Adherents seem to cling to these ideas out of some kind of fear of what the world would be like if the Bible is not 100% literally true. And yet, they tend not to believe in ancient Hebrew cosmology. They do not seem to notice the majority of religious people in the world, and in particular the majority of Jews, Christians, and Muslims, who believe evolution is correct. They do not seem to care that the Catholic Church and most Protestant churches interpret Genesis non-literally. I have heard Ken Ham say (paraphrasing) that if Genesis is not literally true, then everything in the Bible is open to questioning, including Jesus’ divinity and resurrection, and we can’t have that.
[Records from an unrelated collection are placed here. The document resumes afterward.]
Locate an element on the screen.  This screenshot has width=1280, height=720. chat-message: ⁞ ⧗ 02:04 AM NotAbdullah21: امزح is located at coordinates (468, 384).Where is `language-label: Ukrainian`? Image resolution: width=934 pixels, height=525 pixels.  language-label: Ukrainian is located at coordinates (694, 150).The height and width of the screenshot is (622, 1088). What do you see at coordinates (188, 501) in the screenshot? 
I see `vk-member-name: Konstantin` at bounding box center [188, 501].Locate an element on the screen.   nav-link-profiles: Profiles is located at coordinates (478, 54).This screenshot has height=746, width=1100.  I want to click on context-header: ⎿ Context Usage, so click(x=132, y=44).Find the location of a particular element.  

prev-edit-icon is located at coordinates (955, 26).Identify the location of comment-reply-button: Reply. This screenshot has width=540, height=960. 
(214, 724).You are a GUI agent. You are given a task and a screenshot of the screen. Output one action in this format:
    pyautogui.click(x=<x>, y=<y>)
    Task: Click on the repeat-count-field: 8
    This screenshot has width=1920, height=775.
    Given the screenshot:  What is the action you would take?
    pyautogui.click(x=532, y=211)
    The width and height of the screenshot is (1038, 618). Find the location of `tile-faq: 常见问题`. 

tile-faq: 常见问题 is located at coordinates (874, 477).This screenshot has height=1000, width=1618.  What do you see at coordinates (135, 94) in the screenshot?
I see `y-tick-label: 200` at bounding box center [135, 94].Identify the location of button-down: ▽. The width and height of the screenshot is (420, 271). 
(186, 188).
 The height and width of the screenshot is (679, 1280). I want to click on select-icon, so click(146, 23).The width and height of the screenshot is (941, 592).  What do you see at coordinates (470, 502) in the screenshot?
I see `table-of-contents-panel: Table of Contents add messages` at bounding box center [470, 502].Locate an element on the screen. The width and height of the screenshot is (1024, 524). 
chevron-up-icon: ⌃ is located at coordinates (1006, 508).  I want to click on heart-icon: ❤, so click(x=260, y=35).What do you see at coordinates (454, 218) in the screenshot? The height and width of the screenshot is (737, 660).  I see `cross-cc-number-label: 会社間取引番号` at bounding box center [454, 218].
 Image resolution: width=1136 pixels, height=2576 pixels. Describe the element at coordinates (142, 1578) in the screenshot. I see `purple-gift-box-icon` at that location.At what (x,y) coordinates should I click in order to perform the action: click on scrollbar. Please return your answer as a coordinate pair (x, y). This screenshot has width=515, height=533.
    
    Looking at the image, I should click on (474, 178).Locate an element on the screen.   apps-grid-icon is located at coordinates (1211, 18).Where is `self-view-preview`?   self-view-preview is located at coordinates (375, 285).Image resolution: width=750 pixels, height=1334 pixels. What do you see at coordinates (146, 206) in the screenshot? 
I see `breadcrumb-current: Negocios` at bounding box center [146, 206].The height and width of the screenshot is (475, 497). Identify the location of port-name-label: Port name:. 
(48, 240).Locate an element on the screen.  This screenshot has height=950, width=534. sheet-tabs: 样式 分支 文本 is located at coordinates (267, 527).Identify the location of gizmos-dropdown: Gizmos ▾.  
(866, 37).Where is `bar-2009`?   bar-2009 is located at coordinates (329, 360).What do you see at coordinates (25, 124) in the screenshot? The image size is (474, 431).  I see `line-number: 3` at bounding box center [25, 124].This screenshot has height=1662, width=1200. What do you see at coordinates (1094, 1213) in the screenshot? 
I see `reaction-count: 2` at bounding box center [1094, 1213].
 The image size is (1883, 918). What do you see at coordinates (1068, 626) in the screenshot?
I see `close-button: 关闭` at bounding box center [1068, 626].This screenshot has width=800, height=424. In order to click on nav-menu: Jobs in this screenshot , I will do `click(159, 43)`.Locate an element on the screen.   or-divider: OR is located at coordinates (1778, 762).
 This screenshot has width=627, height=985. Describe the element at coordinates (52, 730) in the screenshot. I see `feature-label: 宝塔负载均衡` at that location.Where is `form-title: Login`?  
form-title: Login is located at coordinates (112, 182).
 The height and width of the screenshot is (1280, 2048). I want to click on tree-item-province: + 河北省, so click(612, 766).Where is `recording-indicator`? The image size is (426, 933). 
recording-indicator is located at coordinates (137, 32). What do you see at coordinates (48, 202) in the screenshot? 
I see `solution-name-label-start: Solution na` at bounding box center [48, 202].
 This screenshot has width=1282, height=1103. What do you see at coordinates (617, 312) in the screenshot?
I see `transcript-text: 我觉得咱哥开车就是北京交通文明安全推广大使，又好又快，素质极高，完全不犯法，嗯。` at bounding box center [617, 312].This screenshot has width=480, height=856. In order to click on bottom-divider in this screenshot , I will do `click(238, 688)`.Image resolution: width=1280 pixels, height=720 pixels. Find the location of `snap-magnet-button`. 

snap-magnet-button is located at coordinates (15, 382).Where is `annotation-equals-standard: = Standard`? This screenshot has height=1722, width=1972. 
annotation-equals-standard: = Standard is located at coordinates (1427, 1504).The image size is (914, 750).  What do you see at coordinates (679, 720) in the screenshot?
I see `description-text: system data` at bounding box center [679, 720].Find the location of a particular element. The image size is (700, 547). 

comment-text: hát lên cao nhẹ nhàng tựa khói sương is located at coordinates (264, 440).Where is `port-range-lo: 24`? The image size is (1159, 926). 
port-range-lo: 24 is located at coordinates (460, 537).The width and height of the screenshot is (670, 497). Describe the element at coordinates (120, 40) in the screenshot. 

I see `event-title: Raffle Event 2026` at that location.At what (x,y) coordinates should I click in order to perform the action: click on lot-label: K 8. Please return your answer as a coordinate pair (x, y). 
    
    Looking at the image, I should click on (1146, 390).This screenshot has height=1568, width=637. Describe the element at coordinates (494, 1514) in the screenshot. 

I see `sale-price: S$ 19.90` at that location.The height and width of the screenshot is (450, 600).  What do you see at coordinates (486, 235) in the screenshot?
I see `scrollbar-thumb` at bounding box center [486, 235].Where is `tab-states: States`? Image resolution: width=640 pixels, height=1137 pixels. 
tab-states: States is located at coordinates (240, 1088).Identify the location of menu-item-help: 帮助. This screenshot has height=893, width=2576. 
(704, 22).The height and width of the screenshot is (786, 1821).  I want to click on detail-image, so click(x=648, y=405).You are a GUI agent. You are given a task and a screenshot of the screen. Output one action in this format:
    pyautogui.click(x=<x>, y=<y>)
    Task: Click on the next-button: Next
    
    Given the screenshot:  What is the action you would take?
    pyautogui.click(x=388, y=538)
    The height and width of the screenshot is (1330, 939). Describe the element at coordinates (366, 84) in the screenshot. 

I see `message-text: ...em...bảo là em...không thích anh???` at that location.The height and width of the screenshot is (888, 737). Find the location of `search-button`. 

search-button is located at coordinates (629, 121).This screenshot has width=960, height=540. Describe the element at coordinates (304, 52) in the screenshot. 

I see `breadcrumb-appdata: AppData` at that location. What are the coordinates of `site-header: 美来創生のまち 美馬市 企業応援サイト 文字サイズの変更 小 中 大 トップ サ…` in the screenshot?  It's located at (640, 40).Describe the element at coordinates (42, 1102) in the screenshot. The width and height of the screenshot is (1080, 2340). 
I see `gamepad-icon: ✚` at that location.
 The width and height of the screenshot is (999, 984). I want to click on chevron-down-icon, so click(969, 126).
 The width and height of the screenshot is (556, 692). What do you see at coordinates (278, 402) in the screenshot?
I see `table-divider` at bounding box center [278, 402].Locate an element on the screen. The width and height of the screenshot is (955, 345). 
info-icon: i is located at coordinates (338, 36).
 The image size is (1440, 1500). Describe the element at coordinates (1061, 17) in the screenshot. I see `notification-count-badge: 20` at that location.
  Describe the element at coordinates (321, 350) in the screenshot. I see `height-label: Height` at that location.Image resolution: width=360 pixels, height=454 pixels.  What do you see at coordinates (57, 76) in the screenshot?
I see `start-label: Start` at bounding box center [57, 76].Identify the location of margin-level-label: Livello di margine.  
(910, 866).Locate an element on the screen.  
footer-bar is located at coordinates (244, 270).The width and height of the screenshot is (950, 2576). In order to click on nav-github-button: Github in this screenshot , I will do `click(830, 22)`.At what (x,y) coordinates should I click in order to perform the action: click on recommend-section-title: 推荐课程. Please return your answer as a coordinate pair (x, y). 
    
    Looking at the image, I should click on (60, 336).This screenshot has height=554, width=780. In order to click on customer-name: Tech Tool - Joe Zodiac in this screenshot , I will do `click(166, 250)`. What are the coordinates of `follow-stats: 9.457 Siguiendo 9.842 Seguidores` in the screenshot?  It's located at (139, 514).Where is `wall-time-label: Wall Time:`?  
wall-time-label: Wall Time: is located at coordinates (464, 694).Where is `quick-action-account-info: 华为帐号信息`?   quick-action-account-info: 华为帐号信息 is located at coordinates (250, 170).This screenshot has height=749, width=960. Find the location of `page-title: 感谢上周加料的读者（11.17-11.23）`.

There is also a concern, I think, about original sin and the story of Adam and Eve being literally true. This story is their basis for characterizing humanity as wicked and evil, which in turn allows them to maintain an “us-versus-them” mentality. Never mind that one could believe in all these things while also abandoning the idea of a young earth. The problem is not one of direct contradiction, but rather of opening the Bible to questioning in any capacity. Not being allowed to ask questions is a hallmark of fundamentalism.